LOWER TOWNSHIP – The number seven is usually considered lucky, especially if you happen to pull a slot-machine handle and three of them line up next to each other. But 7/7/07, or July 7, 2007, will never be considered a lucky evening for Jim Salasin and his Big Fish Restaurant Group, owners of the Crab House on Ocean Drive between Cape May and Wildwood Crest.
At about 7:30 that July evening, close to 900 people were enjoying or waiting to enjoy their meals. Whacks from wooden hammers cracking open steamed hard-shell crabs could be heard above the din of conversation and laughter as the sun began to set on the post-Fourth of July celebration at the height of summer.
Sounds like loud pops ripped through the dining room, and patrons screamed. One employee grabbed a phone and dialed 911, reporting gunshots had been fired. Within seconds a large portion of the concrete slab floor had given way.
Some diners were shaken off their chairs, and plates of food crashed to the floor.
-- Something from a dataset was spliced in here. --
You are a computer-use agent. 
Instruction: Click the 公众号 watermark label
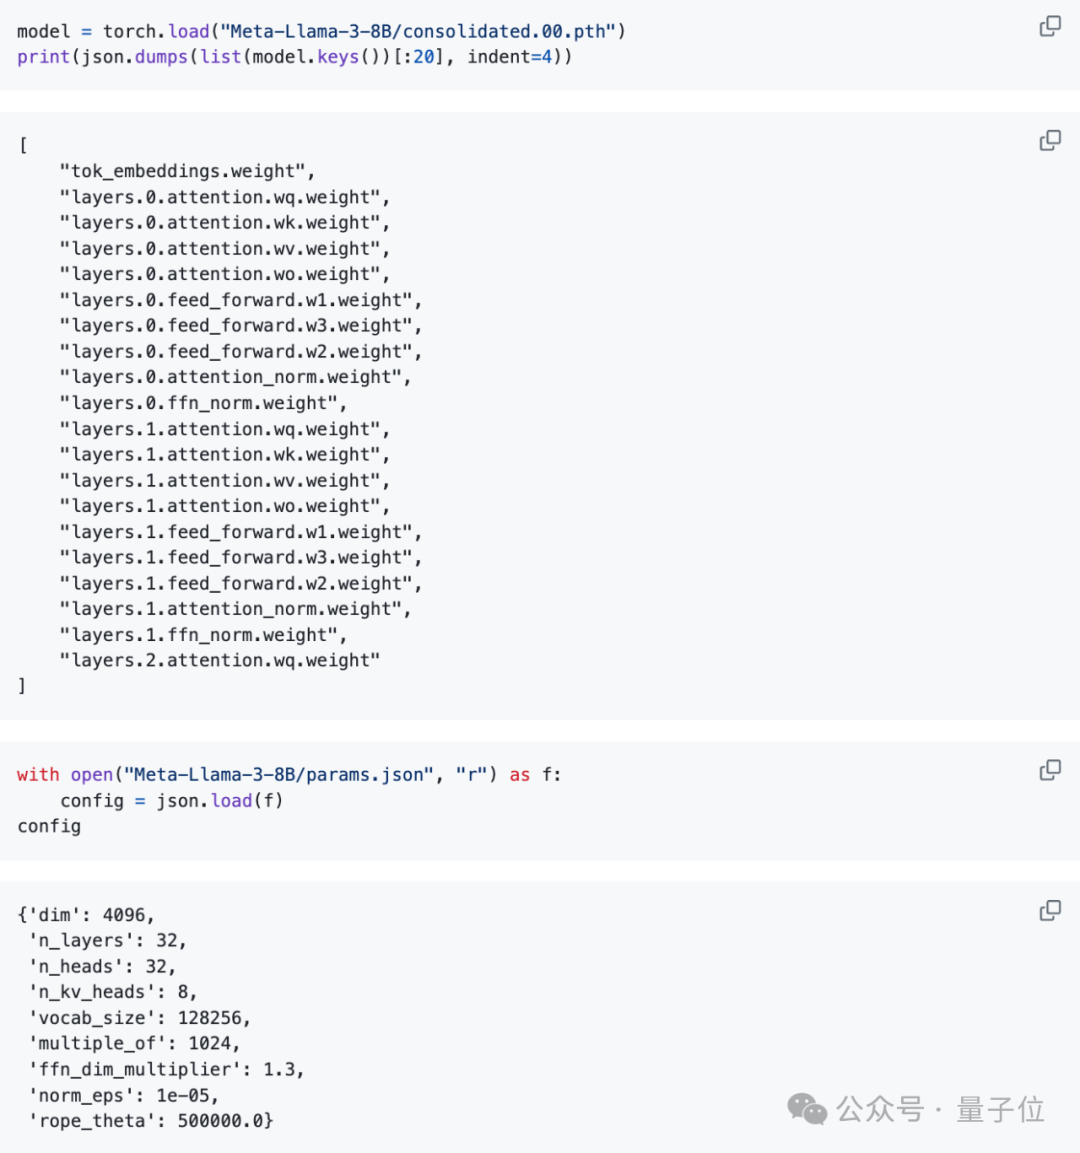click(x=880, y=1110)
One kitchen employee became trapped inside a refrigerated walk-in closet whose door locked shut as the building shook.

Witnesses said the scene inside was pandemonium as people tried to escape. Fear that the expansive second floor deck would collapse made matters worse.
Miraculously, only nine people were sent to the hospital, where they were treated and released. Police and emergency crews quickly restored order and safely evacuated the restaurant. The incident made national news.
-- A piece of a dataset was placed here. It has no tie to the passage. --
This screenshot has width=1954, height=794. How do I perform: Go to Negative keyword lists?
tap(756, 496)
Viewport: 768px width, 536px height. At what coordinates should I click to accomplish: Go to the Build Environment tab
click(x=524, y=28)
In the end, it was found that steel cables used to reinforce the concrete flooring had eroded over the 35 years of the restaurant, which sits on pilings above wetlands and back-bay saltwater.
“It was the combination of moisture, saltwater, damp air and 35 years of use that caused the cable to decay and they snapped,” said Salasin this week from his home in Key West, Fla.
The floor dropped four feet onto a bulkhead, according to a county construction official. The Crab House closed for the season, and its sister venue, Two Mile Landing, was closed for fear that it too was structurally compromised. The Two Mile was cleared by engineers as safe to reopen, but a second opinion sought by Salasin reversed that decision, and it too closed for the season.
“We spent a lot of money for an engineering firm to take a look at it, and they told us it would be okay to open. But after we got a second opinion, we decided we wanted to be safe, not sorry,” he said.
“And we were lucky with the Crab House that no one was seriously hurt. There wasn’t a single stitch and not a broken bone.”

The site has been relatively quiet since the incident, as the owners try to decide what to do with their property.
“We won’t be open this summer, but we expect to open restaurants in ’09,” Salasin said.
Whether they are brand new buildings or rebuilt buildings is part of the decision-making process that is ongoing, but Salasin said when/if they are reopened, they will be very similar to the Two Mile Landing and Crab House structures.
“They were very successful restaurants, so why change? It was a typical seafood house and the Crab House was definitely a big attraction for tourists and residents and we’re not going to change that.
“It’ll be a very similar footprint, the same square footage but maybe moved back off the water a little bit…we don’t know yet,” he said. “We’ll have restaurants; just not this year, hopefully they’ll be ready by ’09 -- and there’s other considerations that have to be negotiated before we think that through.”
He declined to discuss what those negotiations might entail.